Video Archive: Longtown Castle
Video Archive clip by Graeme Field. The author’s description is as follows:
Longtown Castle was built in the 1180's by the Norman lord, Walter de Lacy, inside a rectangular earthen enclosure that may date to the Roman occupation of Britain. Fortified during the 12th century, the rectangular enclosure was bisected by another earthen wall, forming the two outer baileys of the castle which sat side-by-side to the south of the motte. In addition, a twin-towered gatehouse, protected with a portcullis, was added to the new outer curtain which enclosed the rectangular area. The gatehouse still exists, though extensively ruined.
The enormous earthen motte is an impressive structure, rising some 35 feet into the air. Originally crowned by a timber tower, the massive mound most likely received its splendid round keep in the 13th century, when another Walter de Lacy had possession of the castle. Although unusual for England, round keeps were relatively popular in Wales, so it is not too surprising to find one here along the borders, even though Longtown is considered an English castle.
In all, Longtown Castle was a simple but formidable structure. To the south of the fortress, a small town was started, but never reached its full potential. Vestiges of the medieval borough are visible in the surrounding fields, merely parallel earthworks scarring the landscape. The castle and its town were abandoned in the 14th century, but saw a brief resurgence in the early 1400's. Then, the castle was refortified in response to Owain Glyndwr's unsuccessful attempt to reclaim Wales for the Welsh.
Before its final demise, Longtown Castle passed through the hands of several owners. After the de Lacys, the castle became the property of John de Verdon, one of Edward I's crusaders. It passed then to his granddaughter's husband, Bartholomew de Burghersh, during the reign of Edward III. Their son, Thomas, fought for Richard II, and, after the king lost the throne, Thomas lost his estates and the castle at Longtown. The last owners were the prestigious Nevilles, who held the castle long after it fell into ruin.
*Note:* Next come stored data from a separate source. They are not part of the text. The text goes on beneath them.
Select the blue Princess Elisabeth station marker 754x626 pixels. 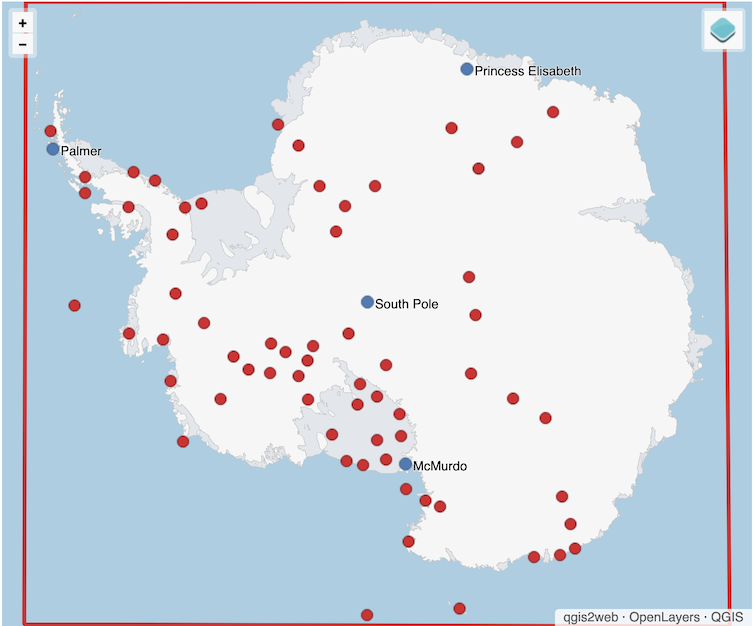(467, 69)
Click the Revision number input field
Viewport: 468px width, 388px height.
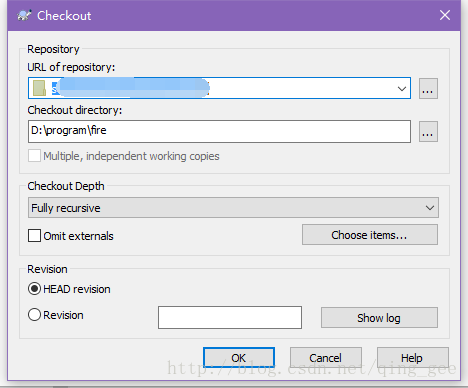[230, 317]
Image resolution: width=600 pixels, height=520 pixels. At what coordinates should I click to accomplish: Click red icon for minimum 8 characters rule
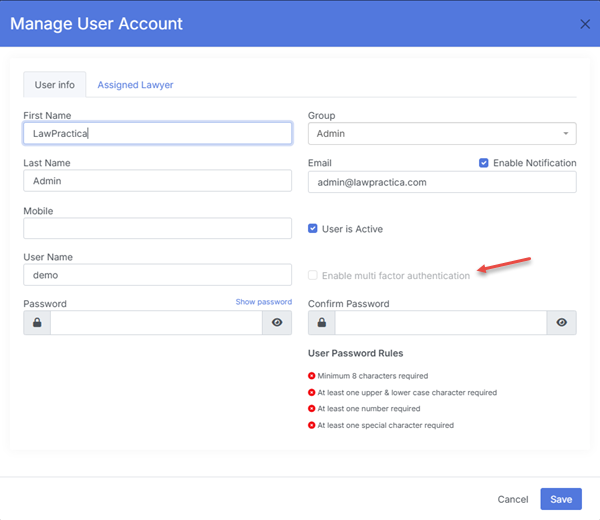[312, 376]
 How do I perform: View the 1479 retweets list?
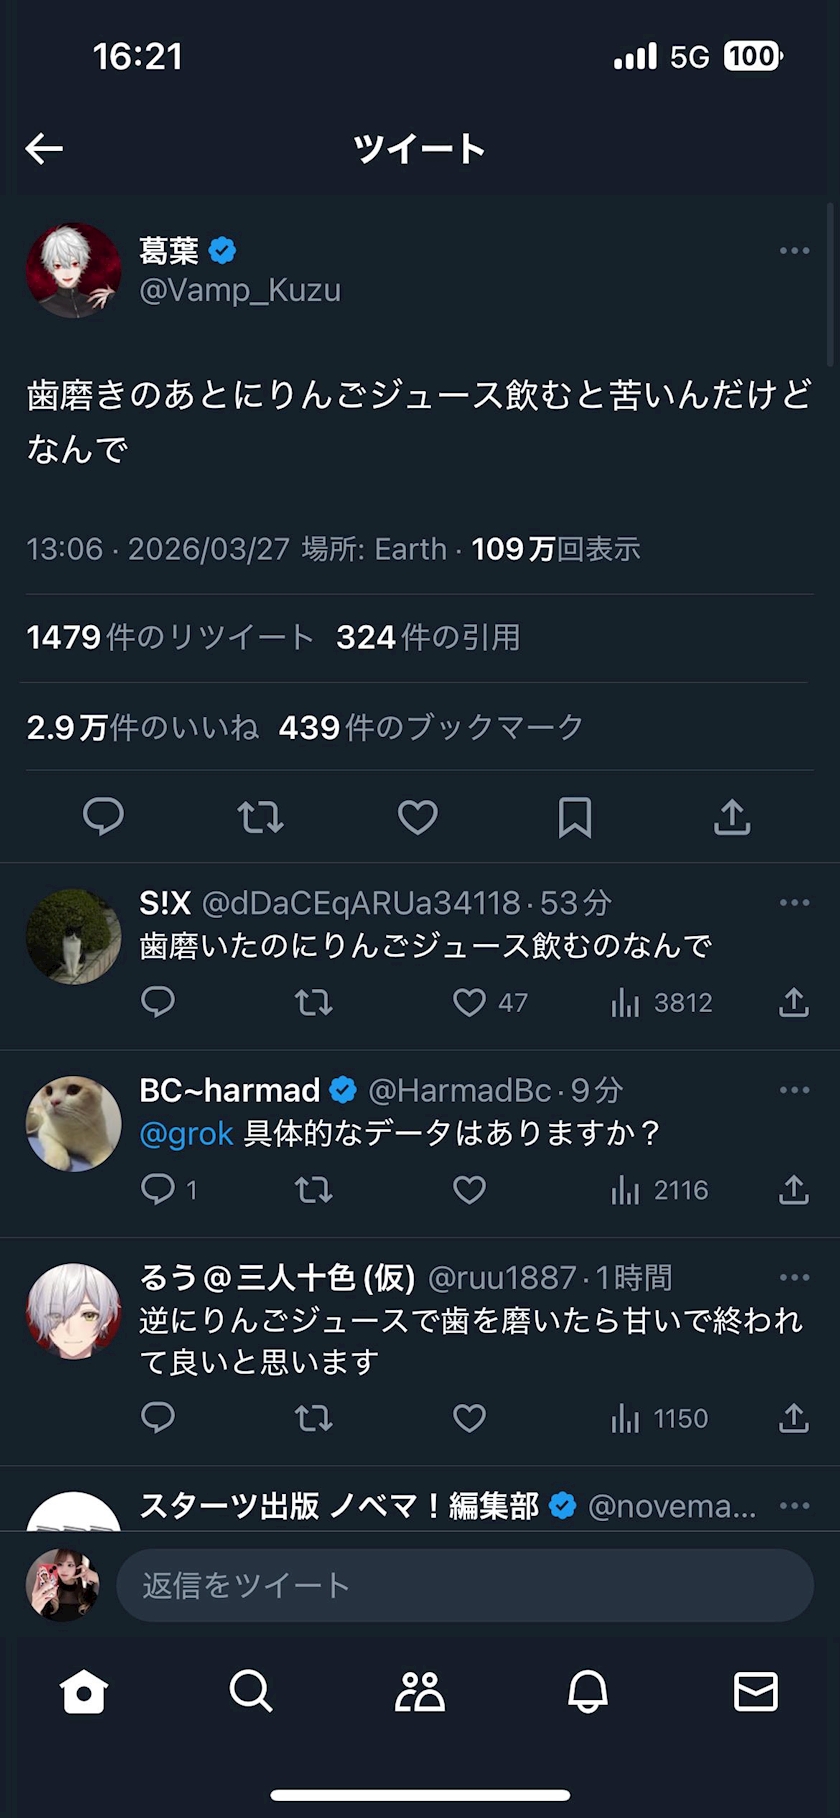(x=170, y=637)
East of the masonry castle is a rectangular enclosure which may well be the fortification made by Harold Godwinson in 1056. Harold went on to become King Harold II who was killed at the Battle of Hastings in 1066.
The keep was once the site of the gallows the last person to be hanged there was William Jones, who poisoned his wife, and was executed in 1790 at Hereford and his body brought back to Longtown to hang.
Now owned by English heritage, parking and admission to the site is free.